====== Records provided ======
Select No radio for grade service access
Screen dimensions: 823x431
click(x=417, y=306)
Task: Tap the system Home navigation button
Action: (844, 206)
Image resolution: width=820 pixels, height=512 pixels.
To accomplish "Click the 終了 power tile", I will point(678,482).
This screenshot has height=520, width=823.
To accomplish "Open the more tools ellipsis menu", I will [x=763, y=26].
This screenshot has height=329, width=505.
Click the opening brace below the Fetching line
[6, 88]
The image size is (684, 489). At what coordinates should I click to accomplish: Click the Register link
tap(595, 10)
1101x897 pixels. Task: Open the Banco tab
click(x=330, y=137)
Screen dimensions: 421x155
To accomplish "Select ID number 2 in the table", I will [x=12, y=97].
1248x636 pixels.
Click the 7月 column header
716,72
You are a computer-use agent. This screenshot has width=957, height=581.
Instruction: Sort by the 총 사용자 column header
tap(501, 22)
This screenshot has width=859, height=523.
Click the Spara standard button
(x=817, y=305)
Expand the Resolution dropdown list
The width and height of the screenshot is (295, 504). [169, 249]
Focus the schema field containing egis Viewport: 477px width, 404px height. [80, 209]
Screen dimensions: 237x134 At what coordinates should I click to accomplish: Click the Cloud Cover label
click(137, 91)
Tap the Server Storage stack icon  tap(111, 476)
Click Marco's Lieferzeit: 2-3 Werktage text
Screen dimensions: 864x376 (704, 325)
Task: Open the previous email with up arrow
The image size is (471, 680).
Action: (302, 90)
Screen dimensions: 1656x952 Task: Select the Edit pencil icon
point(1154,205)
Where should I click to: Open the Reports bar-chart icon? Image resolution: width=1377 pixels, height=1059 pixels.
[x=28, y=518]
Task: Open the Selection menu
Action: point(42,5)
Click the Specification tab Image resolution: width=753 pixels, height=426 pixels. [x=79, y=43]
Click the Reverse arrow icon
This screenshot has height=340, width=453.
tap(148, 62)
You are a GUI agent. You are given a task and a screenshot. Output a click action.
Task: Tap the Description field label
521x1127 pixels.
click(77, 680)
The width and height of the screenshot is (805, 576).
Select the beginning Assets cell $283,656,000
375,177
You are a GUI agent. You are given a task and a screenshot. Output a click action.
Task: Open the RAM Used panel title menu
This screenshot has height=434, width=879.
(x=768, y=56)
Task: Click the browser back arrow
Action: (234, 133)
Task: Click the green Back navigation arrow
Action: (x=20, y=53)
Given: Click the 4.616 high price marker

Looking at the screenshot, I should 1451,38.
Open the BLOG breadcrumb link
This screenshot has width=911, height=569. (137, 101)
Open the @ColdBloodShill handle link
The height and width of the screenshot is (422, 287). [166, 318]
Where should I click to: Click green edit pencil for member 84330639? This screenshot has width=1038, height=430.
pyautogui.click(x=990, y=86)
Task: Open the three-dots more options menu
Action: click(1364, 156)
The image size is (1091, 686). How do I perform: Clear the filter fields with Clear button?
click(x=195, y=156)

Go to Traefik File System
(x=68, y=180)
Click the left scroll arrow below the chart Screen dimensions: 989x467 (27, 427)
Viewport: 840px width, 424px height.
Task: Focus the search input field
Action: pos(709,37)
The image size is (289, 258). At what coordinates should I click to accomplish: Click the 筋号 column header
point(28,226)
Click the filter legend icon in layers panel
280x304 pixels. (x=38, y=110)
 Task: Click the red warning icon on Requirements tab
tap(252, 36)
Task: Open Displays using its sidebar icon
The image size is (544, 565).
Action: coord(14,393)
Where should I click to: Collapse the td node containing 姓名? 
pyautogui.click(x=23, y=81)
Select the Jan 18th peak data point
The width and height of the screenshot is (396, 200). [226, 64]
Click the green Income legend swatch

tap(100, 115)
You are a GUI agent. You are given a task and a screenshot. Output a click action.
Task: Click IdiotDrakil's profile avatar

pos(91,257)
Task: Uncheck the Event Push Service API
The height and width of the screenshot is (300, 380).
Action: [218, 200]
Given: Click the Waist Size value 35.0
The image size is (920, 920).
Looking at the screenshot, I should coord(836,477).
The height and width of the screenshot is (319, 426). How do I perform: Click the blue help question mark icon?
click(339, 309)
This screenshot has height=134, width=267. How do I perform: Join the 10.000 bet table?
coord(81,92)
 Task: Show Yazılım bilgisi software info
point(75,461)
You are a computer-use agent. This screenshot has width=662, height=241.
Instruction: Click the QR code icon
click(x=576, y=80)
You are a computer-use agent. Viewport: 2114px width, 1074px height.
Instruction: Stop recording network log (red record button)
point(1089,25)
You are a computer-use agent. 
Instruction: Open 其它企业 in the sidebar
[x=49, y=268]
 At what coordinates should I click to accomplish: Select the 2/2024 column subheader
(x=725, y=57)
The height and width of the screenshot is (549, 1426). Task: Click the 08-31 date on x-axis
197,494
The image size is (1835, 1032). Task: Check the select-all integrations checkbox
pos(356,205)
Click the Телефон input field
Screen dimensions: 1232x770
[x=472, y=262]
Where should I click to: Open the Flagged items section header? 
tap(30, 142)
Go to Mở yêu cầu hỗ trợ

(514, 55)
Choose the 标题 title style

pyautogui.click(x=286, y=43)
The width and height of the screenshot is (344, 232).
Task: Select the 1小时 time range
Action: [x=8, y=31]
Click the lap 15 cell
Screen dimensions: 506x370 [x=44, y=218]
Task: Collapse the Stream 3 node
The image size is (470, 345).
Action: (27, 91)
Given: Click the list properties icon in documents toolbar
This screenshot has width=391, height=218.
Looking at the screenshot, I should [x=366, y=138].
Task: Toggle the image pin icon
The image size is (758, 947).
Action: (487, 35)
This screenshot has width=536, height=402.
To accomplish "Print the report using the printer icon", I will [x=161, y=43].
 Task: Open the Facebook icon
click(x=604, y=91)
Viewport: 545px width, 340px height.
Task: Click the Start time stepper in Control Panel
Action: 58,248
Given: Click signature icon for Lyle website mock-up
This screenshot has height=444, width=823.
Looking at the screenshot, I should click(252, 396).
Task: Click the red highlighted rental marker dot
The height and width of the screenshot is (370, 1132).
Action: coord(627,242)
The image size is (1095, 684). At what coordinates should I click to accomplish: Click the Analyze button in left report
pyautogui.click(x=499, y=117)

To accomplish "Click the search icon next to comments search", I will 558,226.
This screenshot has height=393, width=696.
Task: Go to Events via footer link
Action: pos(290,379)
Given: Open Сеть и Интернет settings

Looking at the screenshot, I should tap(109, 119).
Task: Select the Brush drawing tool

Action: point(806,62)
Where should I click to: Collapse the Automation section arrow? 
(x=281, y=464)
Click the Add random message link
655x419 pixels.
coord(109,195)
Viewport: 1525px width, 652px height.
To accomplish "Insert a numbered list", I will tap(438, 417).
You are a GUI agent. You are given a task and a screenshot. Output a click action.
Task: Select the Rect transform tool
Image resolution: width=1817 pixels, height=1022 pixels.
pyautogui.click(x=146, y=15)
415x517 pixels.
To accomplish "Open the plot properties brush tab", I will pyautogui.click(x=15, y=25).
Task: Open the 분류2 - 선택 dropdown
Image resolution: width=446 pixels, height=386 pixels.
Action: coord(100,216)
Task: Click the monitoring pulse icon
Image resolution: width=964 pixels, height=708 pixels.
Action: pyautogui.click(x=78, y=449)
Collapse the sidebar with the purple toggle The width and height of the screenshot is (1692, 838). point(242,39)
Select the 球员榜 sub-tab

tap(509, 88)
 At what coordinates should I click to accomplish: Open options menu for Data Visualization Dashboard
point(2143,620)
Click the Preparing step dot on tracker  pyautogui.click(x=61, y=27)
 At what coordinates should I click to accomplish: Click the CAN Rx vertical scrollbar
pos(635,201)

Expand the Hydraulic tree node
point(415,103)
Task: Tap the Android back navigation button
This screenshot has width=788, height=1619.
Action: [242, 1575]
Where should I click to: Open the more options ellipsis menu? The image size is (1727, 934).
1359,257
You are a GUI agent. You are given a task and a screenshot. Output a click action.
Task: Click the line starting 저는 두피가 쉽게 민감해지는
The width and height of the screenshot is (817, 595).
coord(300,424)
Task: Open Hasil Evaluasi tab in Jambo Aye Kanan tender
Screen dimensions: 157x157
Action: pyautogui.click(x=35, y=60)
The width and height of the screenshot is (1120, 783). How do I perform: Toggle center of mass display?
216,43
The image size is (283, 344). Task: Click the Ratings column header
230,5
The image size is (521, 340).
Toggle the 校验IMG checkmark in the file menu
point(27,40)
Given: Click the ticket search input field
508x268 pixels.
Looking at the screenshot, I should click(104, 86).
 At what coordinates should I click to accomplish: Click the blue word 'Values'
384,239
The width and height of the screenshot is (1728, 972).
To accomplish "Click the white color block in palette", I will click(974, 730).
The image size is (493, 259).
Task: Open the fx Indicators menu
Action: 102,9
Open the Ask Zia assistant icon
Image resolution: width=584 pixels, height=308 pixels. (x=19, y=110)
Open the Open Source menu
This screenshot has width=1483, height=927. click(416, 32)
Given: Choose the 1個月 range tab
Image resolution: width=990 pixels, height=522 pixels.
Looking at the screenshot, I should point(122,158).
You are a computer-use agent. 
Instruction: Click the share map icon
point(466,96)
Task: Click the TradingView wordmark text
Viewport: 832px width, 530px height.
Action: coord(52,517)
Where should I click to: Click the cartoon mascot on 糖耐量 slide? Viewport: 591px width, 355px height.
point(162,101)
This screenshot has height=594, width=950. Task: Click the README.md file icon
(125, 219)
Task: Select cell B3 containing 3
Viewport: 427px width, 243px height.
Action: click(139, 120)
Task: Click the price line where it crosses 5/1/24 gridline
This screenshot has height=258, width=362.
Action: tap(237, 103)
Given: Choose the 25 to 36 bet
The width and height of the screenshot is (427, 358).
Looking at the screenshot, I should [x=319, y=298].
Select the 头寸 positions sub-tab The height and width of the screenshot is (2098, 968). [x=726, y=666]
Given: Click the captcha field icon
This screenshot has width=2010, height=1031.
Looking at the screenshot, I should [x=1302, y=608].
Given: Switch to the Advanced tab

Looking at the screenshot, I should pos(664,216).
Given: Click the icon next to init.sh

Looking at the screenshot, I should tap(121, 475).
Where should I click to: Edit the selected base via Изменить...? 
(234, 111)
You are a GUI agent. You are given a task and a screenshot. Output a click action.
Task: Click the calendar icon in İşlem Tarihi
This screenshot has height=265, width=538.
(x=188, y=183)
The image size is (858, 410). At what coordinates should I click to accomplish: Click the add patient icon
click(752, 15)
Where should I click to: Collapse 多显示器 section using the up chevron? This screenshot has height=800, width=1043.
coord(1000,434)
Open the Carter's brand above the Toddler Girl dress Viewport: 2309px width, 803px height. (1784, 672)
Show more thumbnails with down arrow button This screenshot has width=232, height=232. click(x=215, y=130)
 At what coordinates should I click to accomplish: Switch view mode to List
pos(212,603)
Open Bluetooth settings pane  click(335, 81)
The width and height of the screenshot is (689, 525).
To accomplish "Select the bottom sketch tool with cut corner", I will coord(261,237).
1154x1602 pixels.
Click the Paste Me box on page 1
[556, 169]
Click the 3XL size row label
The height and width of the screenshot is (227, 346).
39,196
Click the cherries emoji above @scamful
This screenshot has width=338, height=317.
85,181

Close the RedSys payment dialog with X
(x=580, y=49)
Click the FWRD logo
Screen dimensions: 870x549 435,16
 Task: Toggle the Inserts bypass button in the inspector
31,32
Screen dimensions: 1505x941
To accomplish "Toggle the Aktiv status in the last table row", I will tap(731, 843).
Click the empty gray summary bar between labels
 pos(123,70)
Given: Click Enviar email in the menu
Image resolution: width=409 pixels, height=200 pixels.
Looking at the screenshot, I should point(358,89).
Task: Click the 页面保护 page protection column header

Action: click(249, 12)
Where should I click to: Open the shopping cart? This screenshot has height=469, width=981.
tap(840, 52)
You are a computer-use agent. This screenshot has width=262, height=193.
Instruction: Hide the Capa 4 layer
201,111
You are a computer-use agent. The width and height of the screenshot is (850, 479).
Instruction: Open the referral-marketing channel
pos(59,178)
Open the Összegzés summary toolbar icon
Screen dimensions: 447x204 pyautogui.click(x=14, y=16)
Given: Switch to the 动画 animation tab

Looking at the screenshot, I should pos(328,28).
======
● What is required
Format the listing above as a Markdown table with columns Row and Line, leaving out blank lines. Begin at the line that contains "Given: Click signature" and stop after the line that contains "Looking at the screenshot, I should tap(109, 119).".

● Output below
| Row | Line |
|---|---|
| 1 | Given: Click signature icon for Lyle website mock-up |
| 2 | This screenshot has height=444, width=823. |
| 3 | Looking at the screenshot, I should click(252, 396). |
| 4 | Task: Click the red highlighted rental marker dot |
| 5 | The height and width of the screenshot is (370, 1132). |
| 6 | Action: coord(627,242) |
| 7 | The image size is (1095, 684). At what coordinates should I click to accomplish: Click the Analyze button in left report |
| 8 | pyautogui.click(x=499, y=117) |
| 9 | To accomplish "Click the search icon next to comments search", I will 558,226. |
| 10 | This screenshot has height=393, width=696. |
| 11 | Task: Go to Events via footer link |
| 12 | Action: pos(290,379) |
| 13 | Given: Open Сеть и Интернет settings |
| 14 | Looking at the screenshot, I should tap(109, 119). |